What Does “Under Contract” Mean?

What Does Under Contract Mean cover picture shows a "under Contract sign on top of a for sale sign in front of a home.

What Does “Under Contract” Mean?  Understanding “Under Contract” Listing Status in Real Estate
When browsing real estate listings, you’ve likely come across properties labeled as “under contract.” So what does this term mean, and what are the implications if you’re interested in making an offer? This guide breaks it all down.

The Basics

A property that is under contract means:

– A purchase offer has been made and accepted by the seller
– Both parties have a signed an agreement outlining the sale terms
– The contingencies in the contract must be met before closing

Essentially, under contract signifies that someone intends to buy the home, but the sale is not yet final. The property will usually remain under contract until closing, which is when ownership officially transfers.

Between Contract and Closing

After an offer gets accepted, the listing agent changes the status to under contract in the multiple listing service (MLS). Most sellers will stop actively marketing the home at this point.

However, the transaction is never guaranteed until closing. Many things can still fall through during this period:

– Home inspection issues – Problems with the property’s structure or systems could arise that the buyer and seller can’t agree how to address.
– Appraisal contingencies – If the appraised value comes under the contract price, the buyer may want to renegotiate or walk away.
– Financing issues – Even buyers who got preapproved can have their mortgage denied by the underwriter.

On average, about 4% of under contract sales end up falling through nationally. But there’s still a decent chance the deal completes.

Contingent vs. Pending Status

In real estate lingo, a contingent or pending status usually means the same thing as under contract. However, there are some subtle differences:

– Contingent specifically refers to major conditions in the contract that haven’t yet cleared, like financing and inspection contingencies.
– Pending means the property has passed inspection and appraisal but still awaits closing procedures and paperwork.

So a pending listing has technically cleared its main hurdles but could still fall through. Under contract and contingent tend to get used interchangeably by most agents up until the pending stage.

What Does “Under Contract” Mean?  Can You Still Make an Offer?

Backup Contracts
Although the odds are slim, under contract sales can and do fall apart on occasion. This leaves an opportunity for a backup buyer to swoop in.

If you find a home you love that’s under contract, ask your agent to reach out to the listing agent. They can gauge if the seller might accept a backup contract. The first buyer would need to terminate their contract before the seller can move forward with another party. But it never hurts to get your foot in the door just in case.

Be aware that backup offers will likely need to come in at or above list price, especially in competitive markets. You want your contract to give the seller no reason to hesitate if the current deal falls through. Come in low, and they may just opt to go back on the open market.

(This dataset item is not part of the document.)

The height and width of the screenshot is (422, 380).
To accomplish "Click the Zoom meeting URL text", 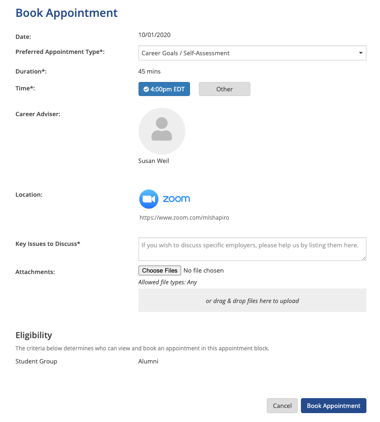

When reviewing under contract listings, pay attention to:


– How long it’s been pending – The longer without closing, the more likely issues exist.
– If contingencies have cleared – Pending status means the major hurdles are done.
– Motivation level of sellers – Ask your agent if they seem anxious enough to accept a strong backup.

 What About Investors or Flippers?

Investors and flippers often buy properties in poor condition to rehab and resell for profit. They may be more inclined than traditional sellers to accept backup offers or entertain reselling a house they just purchased.

Why? Because they tend to care more about the bottom line than sentimental reasons for choosing one buyer over another. To an investor, a profitable sale is a profitable sale.

But this route does come with complications. There may be tighter timeframes if backup buyers want to see the home or conduct inspections. And investors likely won’t make repairs or negotiate much on price.

Closing the Deal

If you end up as the lucky backup buyer, be prepared to move quickly once the initial contract gets terminated. Have your financing ready and earnest money available for immediate transfer.

In many cases, investors and flippers will expect you to match the original closing date. This means less time for contingencies and delays on your end. Know in advance what repairs or components concern you so inspection negotiations go smoothly.


When Under Contract Becomes Sold


Eventually, most under contract homes do make it to the closing table after:

– Contingencies get fulfilled
– Final walkthroughs complete
– Paperwork and funds change hands

Once closed, the listing agent will change the MLS status from pending to sold. At this point, the home belongs to the new owners, and the transaction journey has ended.

Other Common Listing Statuses

If you don’t see “under contract” on a listing you like, look out for these related terms:

  • Pending – As mentioned, this typically means the major contingencies have cleared, and the home is nearing closing.
  • Contingent or contingencies – Indicates there are still outstanding conditions in the sales contract that need fulfilling before closing.
  • Active under contract – The seller has an accepted offer but wants backup bids just in case.
  • Backup offers – Not an official status but signals the sellers hope for a Plan B offer.

Outside of under contract variants, common listing statuses include:

  • Active – The home is still openly marketed and has no offer yet.
  • Off market or coming soon – The seller plans to list the home but hasn’t made it officially active yet.
  • Expired – A temporary status when an active listing didn’t sell before the contract period ran out.
  • Canceled or withdrawn – The seller took the home off the market for personal reasons.
  • Sold – The property has closed and changed ownership.
 When an Under Contract Sale Falls Through

There’s always a chance even a pending deal can fall apart unexpectedly. Common reasons include:

  • The buyer’s financing gets denied at the last minute.
  • Major issues arise on a final inspection that no one can compromise on.
  • An involved party passes away, leading to complications with inheritors.
  • The buyer simply gets cold feet and walks away, losing their earnest money.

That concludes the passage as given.